Nov. 29 (Bloomberg) -- Retalix Ltd. rose the most on record in Tel Aviv after NCR Corp. said it will buy the maker of supermarket software for $650 million, the third-biggest acquisition in Israel this year.
Retalix jumped 32 percent to 112.40 shekels, or the equivalent of $29.45 in Israel, the steepest advance since the Ra’anana-based company started trading in 1996. Volume was more than 50 times the three-month daily average. Israel’s TA-25 Index rose 0.3 percent to 1,229.97. Retalix’s U.S.-traded shares soared 35 percent yesterday.
NCR, the world’s biggest supplier of automated teller machines, yesterday said it will pay $30 per share for Retalix. Duluth, Georgia-based NCR said it will finance the buyout through cash and debt which is expected to be completed in 2013. The takeover ranks behind Paradigm Ltd.’s Aug. 30 sale to Apax Partners LLP and JMI Management Inc. for $1 billion, and Israeli businessman Shlomo Eliahu’s $913 million purchase of Migdal Insurance & Financial Holding Ltd. last month.

● **REQUIRED TASKS**:
- A) In the report on NCR buying Retalix, what price per share will NCR pay?
- B) Using the report on NCR buying Retalix, explain why the deal counts as the third-biggest acquisition in Israel this year.
- C) Write one more paragraph of the report on NCR buying Retalix, following on from its final sentence.

● **PROVIDED MATERIAL**:
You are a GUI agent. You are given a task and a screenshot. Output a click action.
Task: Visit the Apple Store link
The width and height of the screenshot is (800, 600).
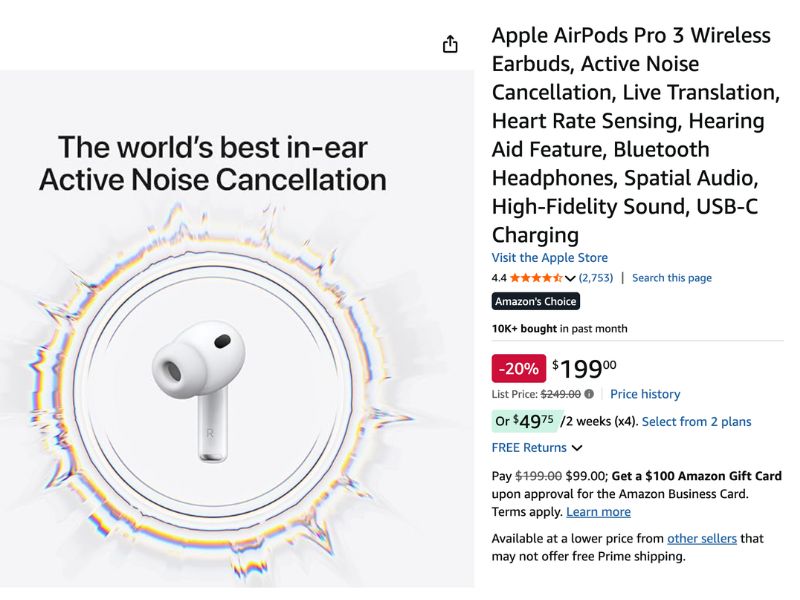click(x=549, y=257)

● **ANSWERS IN ORDER**:
- A) NCR will pay $30 per share for Retalix.

- B) Only two Israeli deals this year were larger: Paradigm Ltd.'s Aug. 30 sale to Apax Partners LLP and JMI Management Inc. for $1 billion, and Shlomo Eliahu's $913 million purchase of Migdal Insurance & Financial Holding Ltd. The $650 million Retalix purchase ranks behind both of them.

- C)
“Retalix was apparently destined to have a bigger partner,” Saar Golan, head of equities at Clal Finance Batucha Brokerage Ltd. in Tel Aviv, said today by phone. “This is more evidence that Israeli technology is very interesting and contributes to big global companies. We expect to see more acquisitions.”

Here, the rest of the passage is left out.